DNA 리가아제(EC 6.5.1.1 및 EC 6.5.1.2)는 이중나선 DNA에서 단일가닥의 쪽에서 5'-인산과 3'-하이드록시기 말단을 연결하거나, 상보적인 단일가닥 또는 블런트(blunt) 말단을 가지고 있는 두개 분절을 연결시킨다. 이런 기능이 DNA 복제, 재조합, 및 수선(Lehman 1974, Jessberger 1991, Li 1984, Wood 1988)에서 매우 중요하다. DNA 리가아제는 활성에 조효소를 필요로 하는가에 따라 두개의 그룹으로 나눈다. ATP를 요구하는 그룹(Kletzin, 1992) 및 NAD⁺를 요구하는 그룹(Thorbjarnardottir 1995)이 있다. 높은 유사성이 ATP-의존적 그룹(Kletzin 1992) 또는 NAD⁺ 의존적 그룹(Thorbjarnardottir 1995)에서 발견되었다. 진핵세포(Johnsosn 1997, Robins 1996, Knopf 1977), 바이러스(odell 1996, Parks 1994), 및 박테리오파아지(Coherty 1996, Knopf 1977)가 ATP-의존적 효소를 가지고 있다. 반면에 세균으로부터의 여러 가지 DNA 리가아제(Ishino 1986, Takahashi 1984, Thorbjarnardottir 1995)가 조효소로서 NAD⁺를 이용한다는 것을 보였다. 생물의 제 3 계인 고세균으로부터의 DNA 리가아제는 거의 알려져 있지 않다. 그러나 최근에 열안정적 리파아제가 호열성 고세균으로부터 알려졌다(Sriskanda 2000). Methanobacteium thermoautotrophicum △H (Sriskanda 2000), Pyrococcus abysii(http://www.genescope.cns.fr/pab/) Archaeoglobus fulgidus (Klenk 1997), 및 Methanococcus jannaschii (Bult 1996)으로부터의 DNA 리가아제에 대한 보고가 고세균 효소는 ATP 의존적 이라는 것을 나타낸다(Kletzin 1992). 그러나, Thermococcus에 속하는 고세균 리가아제는 아마도 조효소로서 NAD⁺ 및 ATP 모두를 요구할 것이라고 보고되었다(Nakatani et al. 2000; Rolland et al. 2004)

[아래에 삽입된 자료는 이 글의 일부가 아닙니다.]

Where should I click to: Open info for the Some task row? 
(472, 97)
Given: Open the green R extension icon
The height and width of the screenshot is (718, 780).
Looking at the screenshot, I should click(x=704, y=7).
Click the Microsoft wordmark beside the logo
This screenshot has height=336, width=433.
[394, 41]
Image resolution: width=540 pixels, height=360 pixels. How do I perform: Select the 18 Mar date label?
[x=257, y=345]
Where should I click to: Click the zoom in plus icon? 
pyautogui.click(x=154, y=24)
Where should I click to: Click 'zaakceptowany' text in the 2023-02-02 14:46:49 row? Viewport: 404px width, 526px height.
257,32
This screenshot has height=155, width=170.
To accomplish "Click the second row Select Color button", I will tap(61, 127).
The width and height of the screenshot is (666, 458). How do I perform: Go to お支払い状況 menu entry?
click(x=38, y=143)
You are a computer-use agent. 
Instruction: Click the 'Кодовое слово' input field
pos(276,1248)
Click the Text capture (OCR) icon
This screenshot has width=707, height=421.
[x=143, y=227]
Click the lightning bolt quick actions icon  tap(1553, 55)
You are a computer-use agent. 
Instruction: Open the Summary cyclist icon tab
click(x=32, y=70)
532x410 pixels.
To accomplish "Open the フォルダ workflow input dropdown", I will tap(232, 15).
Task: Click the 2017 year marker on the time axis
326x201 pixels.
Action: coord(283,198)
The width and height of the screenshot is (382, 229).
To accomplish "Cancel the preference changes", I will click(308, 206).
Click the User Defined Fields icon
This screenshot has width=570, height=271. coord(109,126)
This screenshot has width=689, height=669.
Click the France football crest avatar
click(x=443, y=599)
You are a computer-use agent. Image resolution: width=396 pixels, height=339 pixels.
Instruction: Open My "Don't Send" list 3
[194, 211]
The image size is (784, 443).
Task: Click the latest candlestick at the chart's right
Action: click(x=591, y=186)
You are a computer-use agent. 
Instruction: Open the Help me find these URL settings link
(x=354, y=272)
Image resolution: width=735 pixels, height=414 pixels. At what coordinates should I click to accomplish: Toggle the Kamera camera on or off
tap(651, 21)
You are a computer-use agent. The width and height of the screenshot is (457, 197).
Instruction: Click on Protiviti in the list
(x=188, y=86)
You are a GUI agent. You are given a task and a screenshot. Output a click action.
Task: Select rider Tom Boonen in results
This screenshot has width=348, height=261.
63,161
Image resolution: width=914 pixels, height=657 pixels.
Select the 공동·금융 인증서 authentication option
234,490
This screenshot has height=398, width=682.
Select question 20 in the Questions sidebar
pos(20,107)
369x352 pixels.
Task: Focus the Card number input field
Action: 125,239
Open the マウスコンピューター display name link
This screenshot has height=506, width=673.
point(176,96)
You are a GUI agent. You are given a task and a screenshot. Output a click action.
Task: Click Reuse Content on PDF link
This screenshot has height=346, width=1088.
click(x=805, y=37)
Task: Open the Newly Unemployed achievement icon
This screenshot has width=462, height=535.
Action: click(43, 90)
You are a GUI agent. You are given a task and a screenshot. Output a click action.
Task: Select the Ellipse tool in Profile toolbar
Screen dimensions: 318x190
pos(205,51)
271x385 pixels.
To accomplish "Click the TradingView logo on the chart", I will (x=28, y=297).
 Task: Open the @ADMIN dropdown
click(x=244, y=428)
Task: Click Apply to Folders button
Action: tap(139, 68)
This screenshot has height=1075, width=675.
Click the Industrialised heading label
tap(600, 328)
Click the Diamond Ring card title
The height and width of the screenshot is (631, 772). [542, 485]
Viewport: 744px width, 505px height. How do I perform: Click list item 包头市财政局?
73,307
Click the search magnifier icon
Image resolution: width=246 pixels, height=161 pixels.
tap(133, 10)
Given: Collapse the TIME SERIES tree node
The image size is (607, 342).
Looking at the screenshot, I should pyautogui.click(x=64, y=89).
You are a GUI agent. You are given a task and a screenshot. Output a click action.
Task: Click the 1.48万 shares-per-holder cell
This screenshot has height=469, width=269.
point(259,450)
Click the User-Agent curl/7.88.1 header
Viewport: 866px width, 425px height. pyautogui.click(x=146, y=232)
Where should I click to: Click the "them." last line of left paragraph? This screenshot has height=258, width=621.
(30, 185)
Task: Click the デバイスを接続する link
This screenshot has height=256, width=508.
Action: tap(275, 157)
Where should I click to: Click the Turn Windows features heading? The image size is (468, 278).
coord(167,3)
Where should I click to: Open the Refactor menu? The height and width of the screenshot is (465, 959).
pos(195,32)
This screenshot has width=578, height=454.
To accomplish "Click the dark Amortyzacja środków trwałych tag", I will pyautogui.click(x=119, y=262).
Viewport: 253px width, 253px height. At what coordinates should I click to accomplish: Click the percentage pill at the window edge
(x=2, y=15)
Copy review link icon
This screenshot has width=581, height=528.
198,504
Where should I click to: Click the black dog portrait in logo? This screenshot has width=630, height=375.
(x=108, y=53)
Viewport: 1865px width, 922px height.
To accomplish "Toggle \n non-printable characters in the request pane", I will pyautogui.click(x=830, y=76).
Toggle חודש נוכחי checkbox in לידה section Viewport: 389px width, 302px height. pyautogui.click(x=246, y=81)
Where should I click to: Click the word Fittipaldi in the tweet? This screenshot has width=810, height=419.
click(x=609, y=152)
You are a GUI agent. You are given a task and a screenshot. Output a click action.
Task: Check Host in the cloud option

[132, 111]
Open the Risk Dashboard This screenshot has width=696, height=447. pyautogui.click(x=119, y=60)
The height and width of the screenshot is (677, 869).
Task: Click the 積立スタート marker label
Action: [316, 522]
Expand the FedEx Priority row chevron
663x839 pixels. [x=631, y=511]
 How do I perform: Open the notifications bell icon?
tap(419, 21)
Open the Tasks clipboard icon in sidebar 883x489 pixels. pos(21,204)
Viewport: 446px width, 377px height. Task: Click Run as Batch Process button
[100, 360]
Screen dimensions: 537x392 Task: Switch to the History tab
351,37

라이게이션(ligation) 분석은 단일 뉴클레오타이드 다형성(single nucleotide polymorphism; SNP)을 결정하는데 이상적인 면이 있다. 그리고 열안정적 DNA 리가아제는 단일-염기 유전 질환을 증폭 및 검출하기 위한 리가아제 연쇄 반응(Ligase chain reaction; LCR)의 핵심 성분이다(Barany 1991) 본 발명자들은 새로운 종의 Thermococcus의 신종을 분리하였으며, 지놈 정보의 분석을 통해 리가아제 효소를 가지고 있는 것을 발견하고, 리가아제에 상응하는 유전자의 클론닝 하였으며, 대장균에서 발현시켰다. 더욱더 재조합 효소가 분리되어져 그의 효소적 활성을 확인하여 본 발명을 완성하였다.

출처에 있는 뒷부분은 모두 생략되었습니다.